Quintessence des rapports

Face à la presse, en sa qualité de Premier  Président de la Cour des Comptes, Ernest Izemengia a livré  l’essentiel du contenu de ces rapports qui portent notamment,  sur les innovations apportées par la Loi organique n°18/024 du 13 novembre 2018 portant composition, organisation et fonctionnement de la Cour des Comptes, les activités de contrôle des  ressources et les activités spécifiques au cours de ces deux années.

Selon lui, ces rapports   mettent en évidence,  les anomalies et les écarts constatés par rapport aux  contraintes liées notamment, au respect des   normes, des  lois et  règlements dont les  actions correctives sont attendues.

Il a, par ailleurs,  explicité le sens de cette loi organique n°18/024  qui porte particulièrement sur la composition, l’organisation et le fonctionnement de cette institution.

Il  s’est également  étendu sur la manière dont la Cour des Comptes a tenu les activités des  contrôles  effectués   grâce aux  audits des opérations financières des institutions publiques, celles des villes sur toute  l’étendue de la RDC et les investigations menées  sur terrain concernant les  différents projets dans la ville de Kinshasa et dans les provinces.

Dépassements budgétaires

Ernest Izemengia révèle, en effet, que les rapports  de ces dernières années  démontrent que dans la plupart de cas,  le travail de la Cour des comptes permet   de réaliser quelques constats à tous les niveaux du Pouvoir Exécutif.

Au niveau du Pouvoir central, pour ne citer que celui-ci,  ils dénotent, particulièrement,   le dépôt tardif du projet de loi portant  reddition des comptes,  le faible taux de réalisation des recettes, surtout,  les dépassements des crédits non régularisés.

Mais, pour ce qui concerne les provinces, il a  été constaté, selon lui,  une disproportion  entre les fonds décaissés et les faibles résultats engrangés.

Cette expérience de terrain et ces réalités font en sorte qu’il y ait des  faiblesses dans la  réalisation des recettes propres,  ce qui dégage un manque à gagner.

A l’en croire,  la Cour des Comptes continue à mener des enquêtes afin de détecter les principaux auteurs de ces dépassements budgétaires  qui, aujourd’hui,  préjudicient les   intérêts de la Nation.
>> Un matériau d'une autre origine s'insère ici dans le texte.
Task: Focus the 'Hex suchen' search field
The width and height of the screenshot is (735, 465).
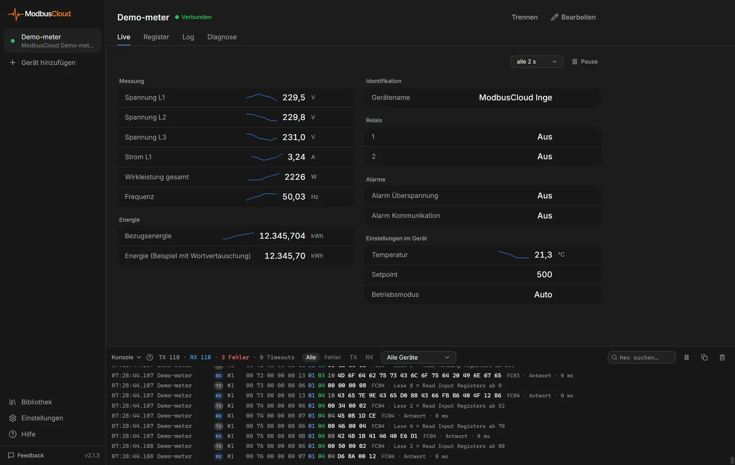Action: [642, 357]
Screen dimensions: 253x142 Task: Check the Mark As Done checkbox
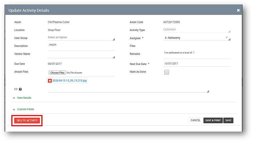(x=167, y=72)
Le but visé consiste, normalement, à  réunir tous les éléments constitutifs des preuves matérielles de ces dépassements injustifiés, avant  de   soumettre  ses rapports au Parlement  qui, constitutionnellement, est   le dernier rempart.

Recommandations

Au regard de ce tableau évoqué, Ernest Izemengia a formulé une série de  propositions  pouvant permettre de remédier à toutes ces disproportions dans la gestion des finances publiques. 

Il recommande, à cet effet,  à la  Présidence de la République de  renforcer ses capacités par  la nomination de nouveaux magistrats  ainsi que   la prestation de serment de ses magistrats  nommés depuis    2018.
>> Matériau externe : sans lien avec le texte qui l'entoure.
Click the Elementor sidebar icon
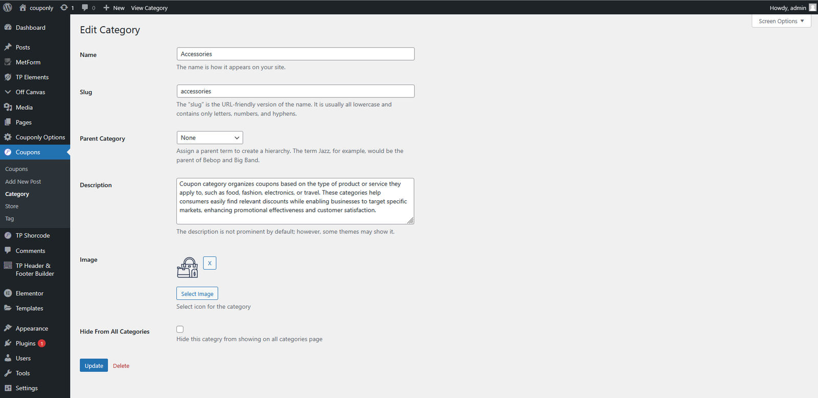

Il préconise, en plus, que le Parlement puisse   envisager la possibilité de procéder à  la modification de la  loi relative aux finances publiques afin de rendre justiciables, devant la Cour des Comptes, les Ordonnateurs responsables du Parlement, des Assemblées provinciales et des  membres du Gouvernement.

Car,  selon des analyses des textes portant organisation et fonctionnement    de la Cour des Comptes, l’article 32 de sa Loi organique entre en  collision  avec l’article 128 de la Loi n°11/011/ du 13 juillet 2021, freinant ainsi l’action de ses magistrats, une fois  qu’ils sont face aux acteurs des  dépassements  budgétaires  qui figureraient dans les catégories précitées.

La Cour des Comptes, rappelle-t-il, enfin,  ne juge pas les lois. Mais, en vertu de  ses attributions, elle  contribue,  par son travail de vérification et de contrôle à postériori, à la  transparence dans la gestion  des finances publiques en vue de  l’amélioration des conditions de  vie de la population congolaise.